PIV Tool Attestation

This feature is only available in YubiKey 4.3 and above.

What is Attestation

The YubiKey is able to create an attestation statement in the form of an X.509 certificate. This provides evidence that a certain key was generated on a YubiKey. The certificate can be validated up to Yubico Root CA to prove authenticity and validity. The returned attestation statement is in the form of a PEM encoded X.509 certificate, signed by a key stored in PIV slot f9 on the YubiKey.

For more information on attestation, see Yubico content:

• Developer documentation, PIV attestation
• .NET YubiKey SDK: User’s Manual, PIV attestation statements

Getting and Verifying Attestation Certificates

Each YubiKey comes with a pre-loaded key and certificate. The certificate is signed by Yubico Root Certificate Authority (CA). The pre-loaded key and certificate can be replaced by overriding the content of the slot.

Important

If the pre-loaded Yubico factory-issued key or certificate is overwritten, it cannot be restored - even a factory reset does not recover the data.

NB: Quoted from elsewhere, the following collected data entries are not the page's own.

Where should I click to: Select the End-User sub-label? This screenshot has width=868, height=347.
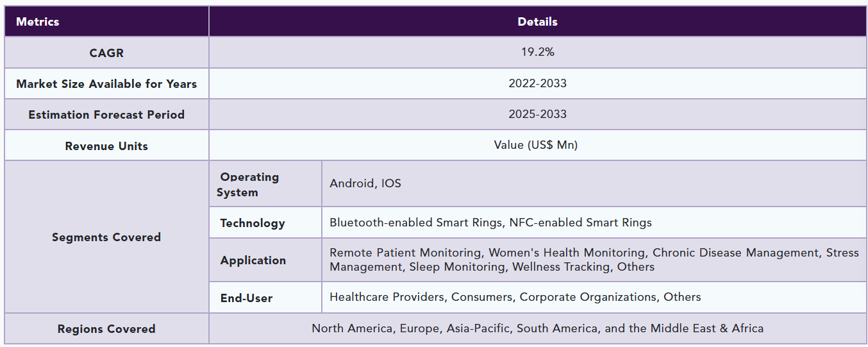pos(246,298)
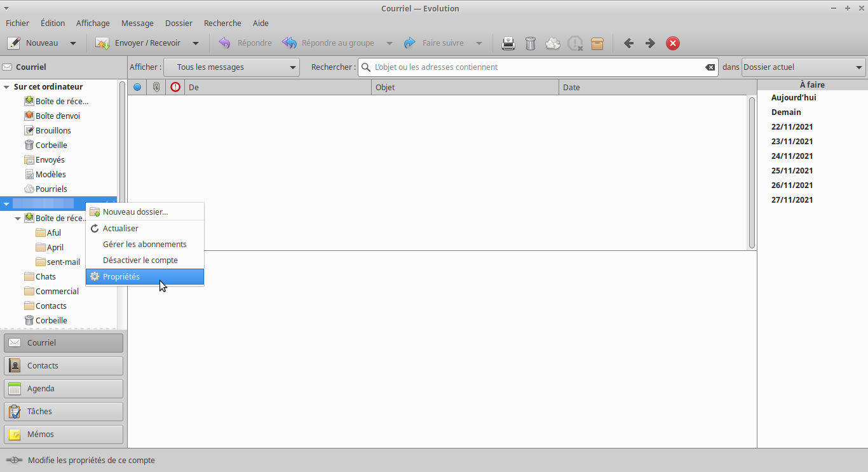
Task: Click the trash can delete icon in toolbar
Action: coord(531,43)
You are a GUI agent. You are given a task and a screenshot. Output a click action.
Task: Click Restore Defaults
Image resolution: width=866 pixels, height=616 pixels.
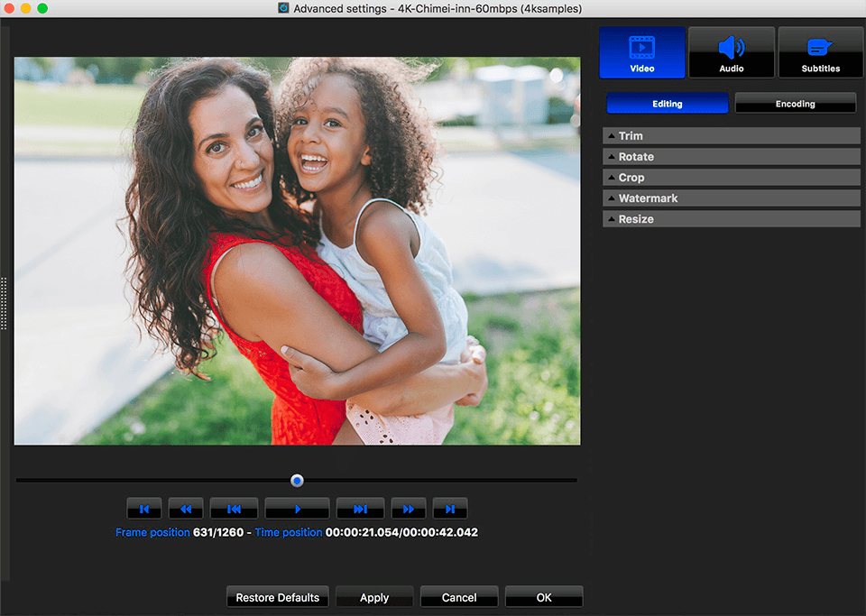click(277, 596)
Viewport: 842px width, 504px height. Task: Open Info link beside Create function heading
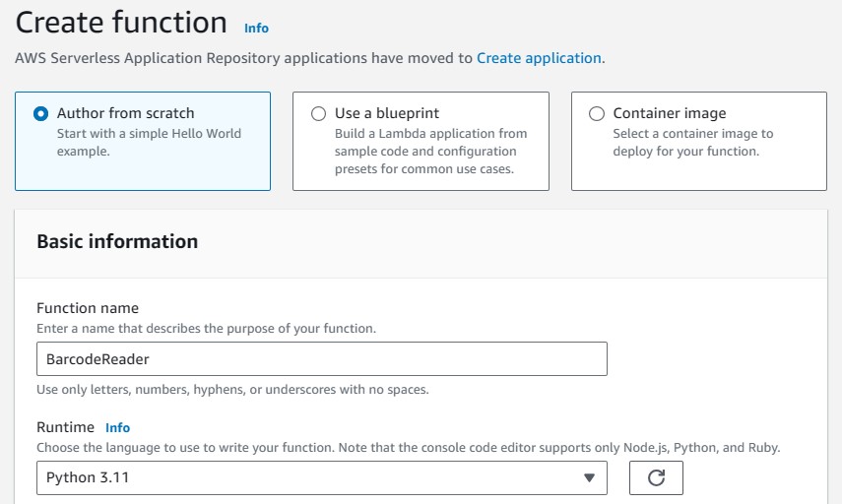click(256, 29)
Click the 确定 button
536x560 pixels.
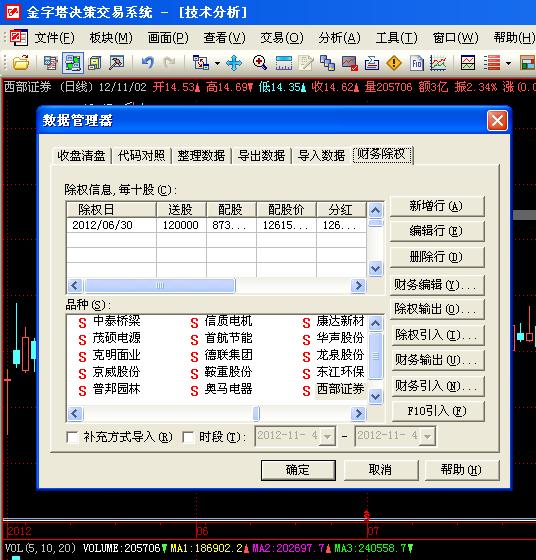[x=298, y=470]
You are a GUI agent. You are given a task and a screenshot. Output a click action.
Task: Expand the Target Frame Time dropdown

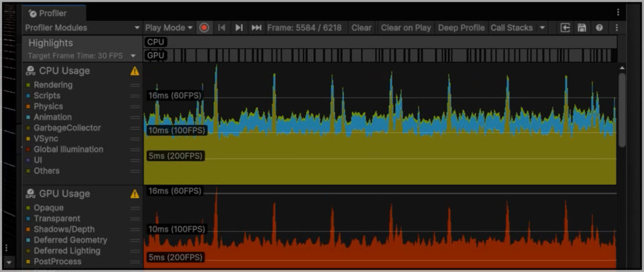(133, 55)
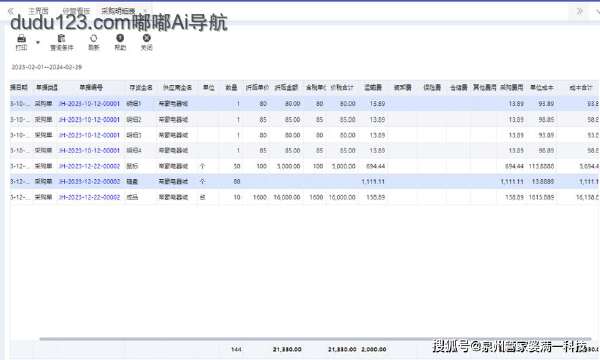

The OpenSSL method listed below is an example for verifying the certificate and validating with the Yubico Root CA. This method is for testing the concept of attestation verification only.

Important

Yubico recommends using production level evaluation for production verification.

The following steps assume that the pre-loaded certificate and key in PIV slot f9 have not been overwritten. If they have been overwritten, you need to replace the certificate chain with your own - the one you used for the new key and certificate.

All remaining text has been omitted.